Caution: Blogging May Be Hazardous to Your Job


It's hardly news to the technically savvy that emails written and sent while at work are about as private as Paris Hilton's sex life. In fact, nearly half of all large corporations actually employ staff solely to monitor outbound employee email. And according to a recent survey of nearly 300 decision-makers at large U.S. companies, conducted by the messaging security company Proofpoint Inc., there is growing concern in corporate America over the fact that information deemed sensitive by the enterprise is escaping through electronic channels. In fact, more than half of the companies surveyed expressed "uneasiness" that regulations guarding the firm's privacy are regularly violated by members of their "e-communication" communities.
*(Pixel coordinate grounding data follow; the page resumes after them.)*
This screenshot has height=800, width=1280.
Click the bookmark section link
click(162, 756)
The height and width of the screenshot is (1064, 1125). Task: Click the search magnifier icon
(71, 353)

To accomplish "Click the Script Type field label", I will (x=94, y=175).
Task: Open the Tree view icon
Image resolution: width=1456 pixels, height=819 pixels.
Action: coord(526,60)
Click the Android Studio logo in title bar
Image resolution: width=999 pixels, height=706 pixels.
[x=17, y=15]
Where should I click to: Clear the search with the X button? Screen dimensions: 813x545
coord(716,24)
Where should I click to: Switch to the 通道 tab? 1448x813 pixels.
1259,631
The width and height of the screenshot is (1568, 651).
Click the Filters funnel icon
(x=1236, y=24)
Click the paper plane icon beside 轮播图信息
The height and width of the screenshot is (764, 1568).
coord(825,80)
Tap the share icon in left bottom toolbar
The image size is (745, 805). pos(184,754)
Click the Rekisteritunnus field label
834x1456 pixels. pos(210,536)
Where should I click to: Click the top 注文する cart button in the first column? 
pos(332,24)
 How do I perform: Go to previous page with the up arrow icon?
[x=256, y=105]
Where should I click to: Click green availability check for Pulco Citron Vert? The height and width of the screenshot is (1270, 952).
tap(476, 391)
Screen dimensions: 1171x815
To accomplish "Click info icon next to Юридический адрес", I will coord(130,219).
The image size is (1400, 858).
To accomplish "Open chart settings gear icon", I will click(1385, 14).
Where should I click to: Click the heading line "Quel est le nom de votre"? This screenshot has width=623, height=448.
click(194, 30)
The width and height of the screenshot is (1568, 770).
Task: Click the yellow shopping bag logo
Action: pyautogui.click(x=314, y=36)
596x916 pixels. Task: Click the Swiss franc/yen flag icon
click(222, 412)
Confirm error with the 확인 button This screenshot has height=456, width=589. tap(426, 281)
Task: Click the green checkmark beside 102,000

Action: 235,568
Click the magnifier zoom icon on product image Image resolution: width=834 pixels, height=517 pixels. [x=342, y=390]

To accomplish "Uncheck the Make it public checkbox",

As a dedicated blogger, however, I was particularly disturbed by the finding that nearly one in five companies has disciplined an employee in the past year for disobeying blog or message board policies -- and more than 7 percent have actually fired workers for violating those policies. Bloggers beware! The job you save may be your own

In its annual study of content security issues, Proofpoint found that "outbound electronic communication protocols" are seen as an ever-increasing source of risk for companies. No wonder -- more than a third of all large companies reported that they had investigated suspected email leaks of confidential or proprietary information or a suspected violation of privacy or data protection regulations in the past year.

While emails have long been a major source of corporate exposure, newer communication channels are now seen as increasingly risky as well, according to Keith Crosley, Proofpoint's director of market development. Crosley, who designed the annual survey, agrees that "a significant number of large corporations are newly concerned about emerging technologies." The companies fear that financial data, health care information, or other private materials may be posted in blogs, sent through instant messaging, or transmitted by other means -- and they have begun rigorously enforcing regulations aimed at protecting data they see as private and/or proprietary, as the survey's key findings reveal:

  • Nearly one in three companies has fired an employee for violating email policies in the past 12 months, and more than half have disciplined employees for violating email policies.
  • More than one in five companies say they "were impacted by improper exposure or theft of customer information," while 15 percent suffered from "improper exposure or theft of intellectual property."

The companies estimate that more than 20 percent of outgoing emails contain content that poses a legal, financial or regulatory risk, most commonly in the form of messages containing confidential or proprietary business information. More than 25 percent of companies surveyed were ordered by a court or regulatory body to produce employee email in the last year. But many companies also noted that their confidential, sensitive or private information was exposed not by their own employees, but instead by a third-party vendor or outsourcing firm with whom they share data -- which suggests that the corporations may be blaming the wrong people at times.

"This is not just companies being paranoid about blogging, because they don't understand it," says Proofpoint's Crosley. "This is a real enterprise issue, and there are real risks and impacts to the companies. One of ten publicly traded companies surveyed say they investigated the exposure of financial information that was directly relevant to the corporation in the past year. Obviously such exposure can negatively impact the price of a company's stock, and it could lead to insider trading issues as well."

For years, employee email has been where the action is in terms of corporate efforts to protect personal identity and keep financial information confidential, prevent the dissemination of confidential internal memos or private health care information, or ensure compliance with financial disclosure or corporate governance regulations. But now it is the emergent blogosphere, along with instant messaging, peer-to-peer networks, and message boards, that corporations see as a bigger threat moving forward -- and the empire has begun to strike back with an unprecedented wave of discipline and firings.

Ironically, knowing what is and what is not an acceptable form of electronic corporate communication is often difficult. Proofpoint's survey shows that only 60 percent of large corporations even have a policy on blogging -- and of those that do, many provide little or no training of employees as to what is acceptable.

"There should be much more dialogue between employers and employees to define what is acceptable and to understand what might be a problem," concludes Keith Crosley. "Many employees literally have no idea that they may be inadvertently communicating something harmful to the corporation -- until it's too late."

What's the bottom line for workers? Crosley's advice is that they educate themselves. "Understand what your employer's policies are in regard to email and blogging," Crosley warns, "or you could be unpleasantly surprised."